• What is required:
Please retype the part of the records that opens with the line containing "This screenshot has width=800, height=553." and runs through the end of the records, both ends included. Leave the pictures out of your copy.

• Records provided:

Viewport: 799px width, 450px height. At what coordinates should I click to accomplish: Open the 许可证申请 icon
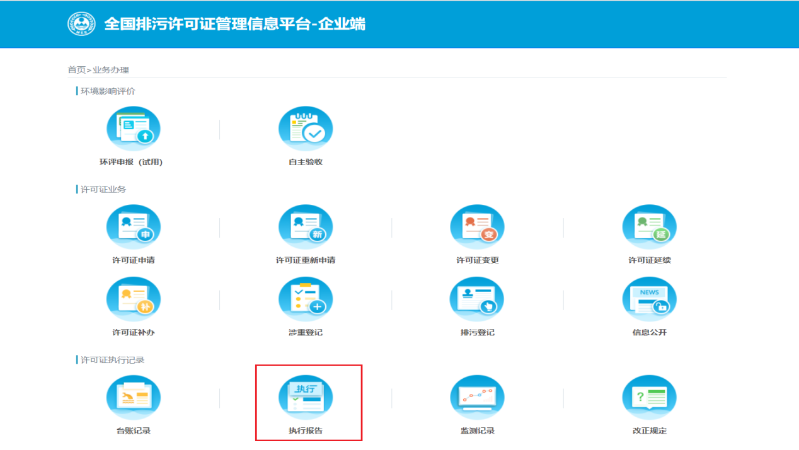coord(133,227)
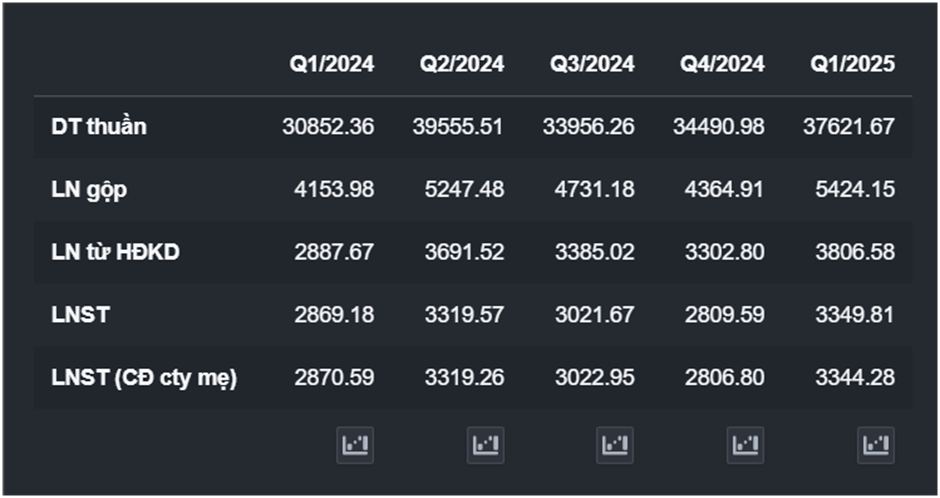This screenshot has height=498, width=940.
Task: Open the chart icon under Q2/2024
Action: [x=485, y=445]

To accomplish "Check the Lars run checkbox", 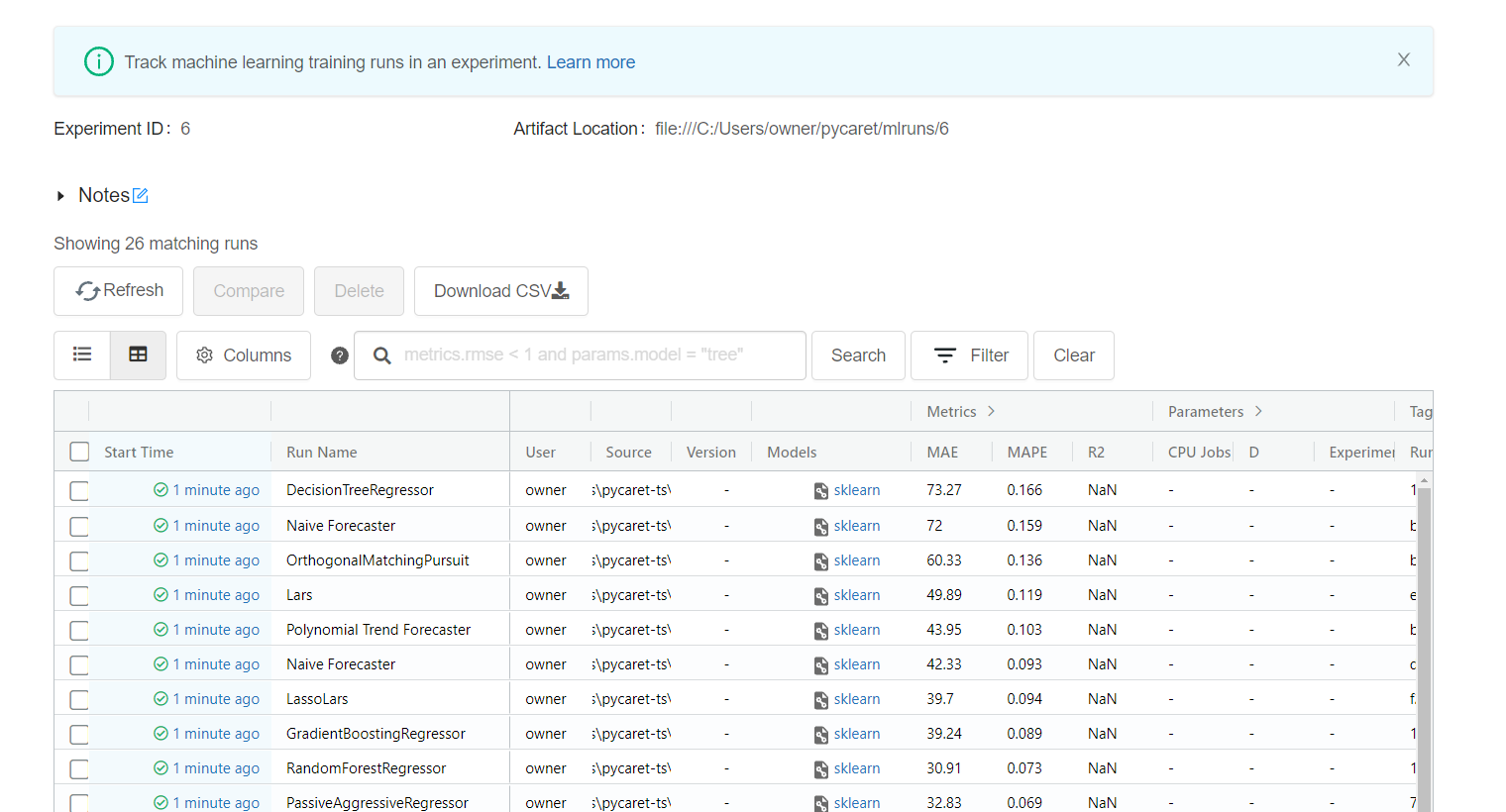I will click(x=79, y=595).
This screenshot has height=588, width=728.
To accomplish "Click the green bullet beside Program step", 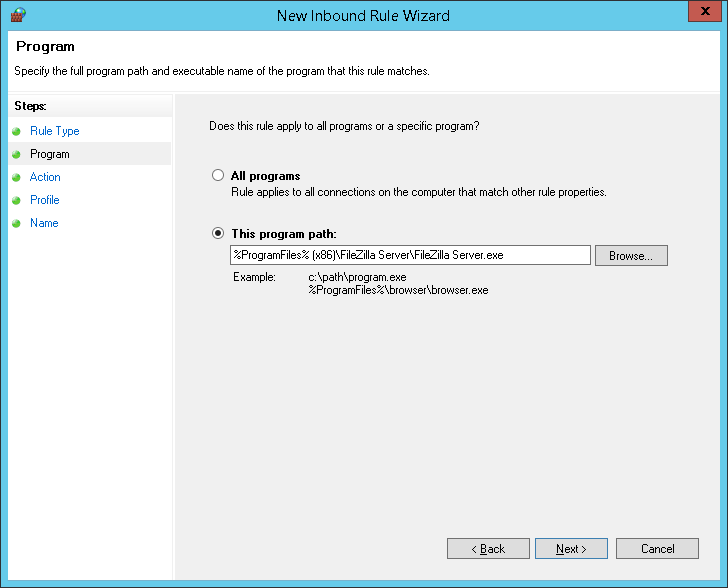I will pyautogui.click(x=17, y=154).
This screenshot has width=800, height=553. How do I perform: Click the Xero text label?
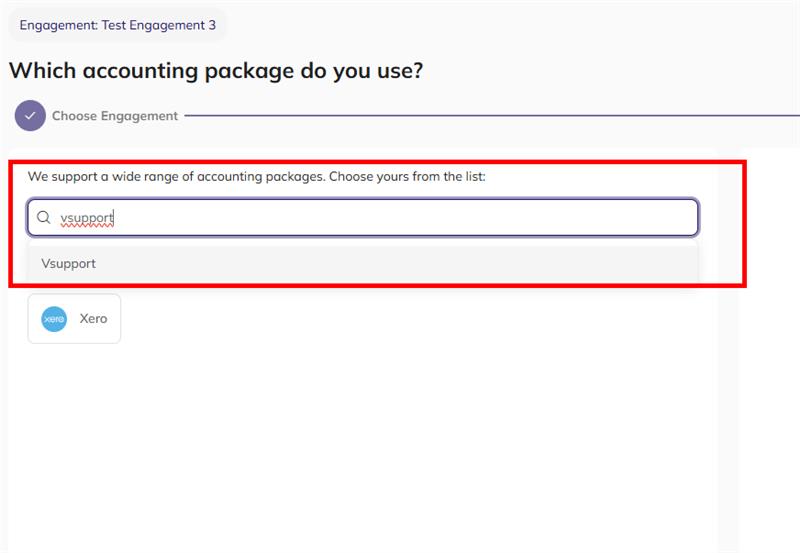click(93, 319)
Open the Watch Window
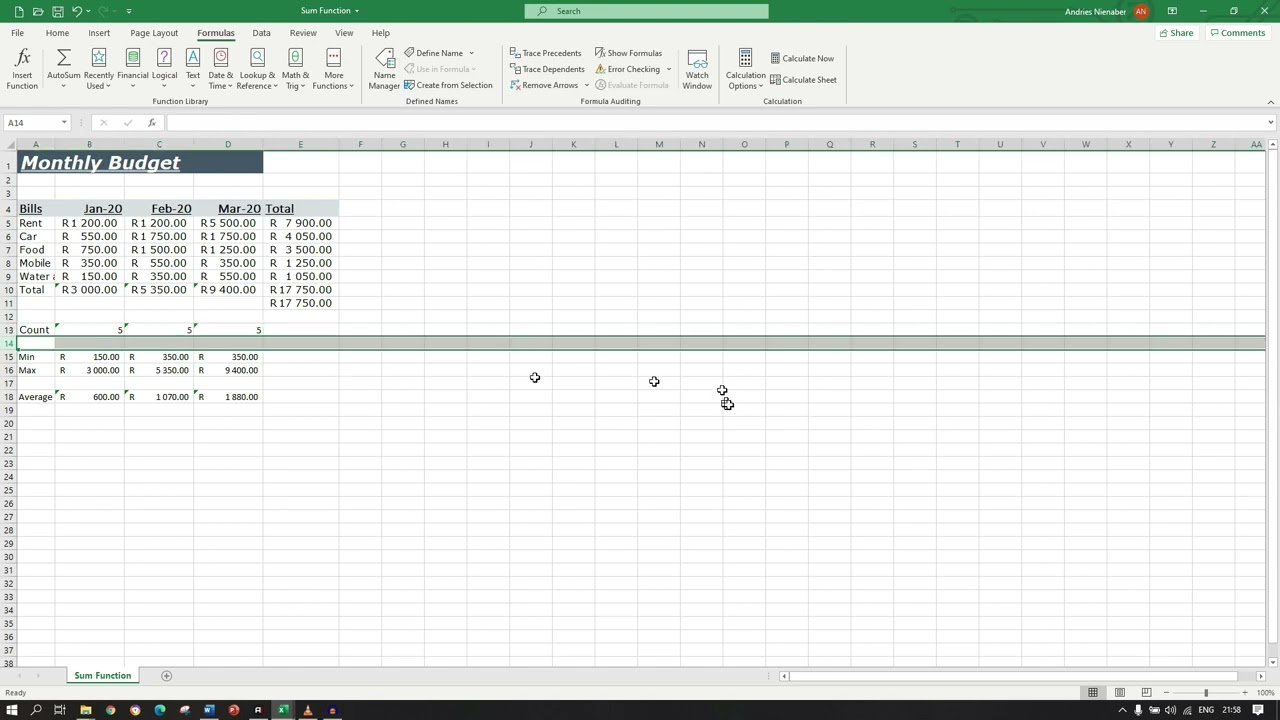The height and width of the screenshot is (720, 1280). tap(697, 68)
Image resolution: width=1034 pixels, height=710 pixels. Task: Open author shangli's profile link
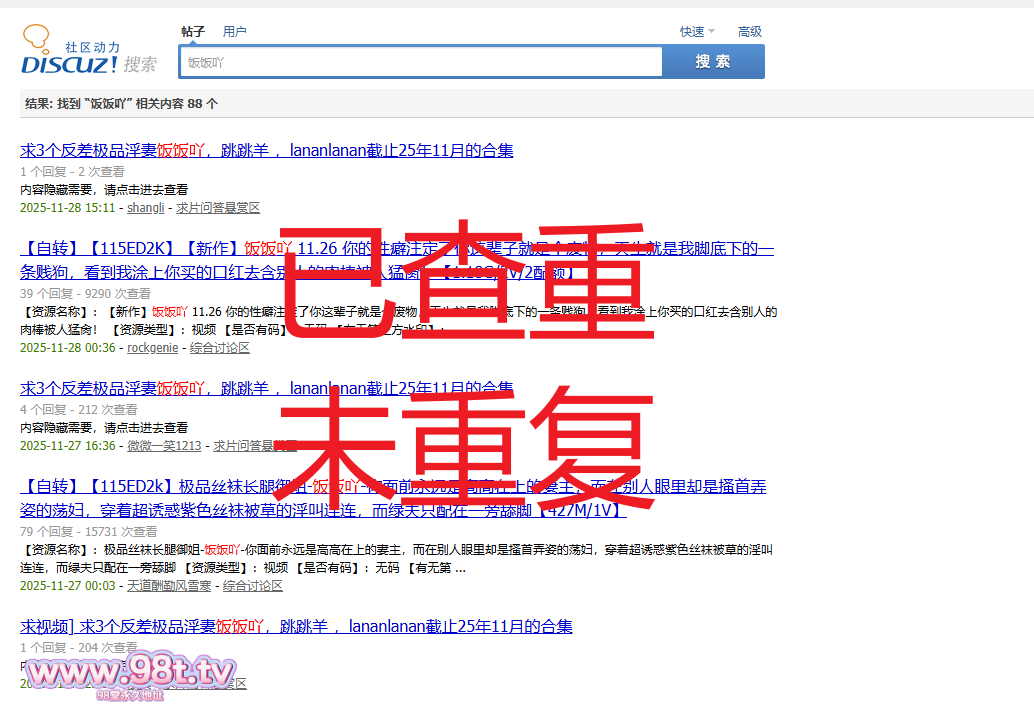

• Task result:
This screenshot has width=800, height=553. How do I perform: Click the Xero text label?
click(93, 319)
Open the Watch Window
The height and width of the screenshot is (720, 1280). tap(697, 68)
Image resolution: width=1034 pixels, height=710 pixels. Task: Open author shangli's profile link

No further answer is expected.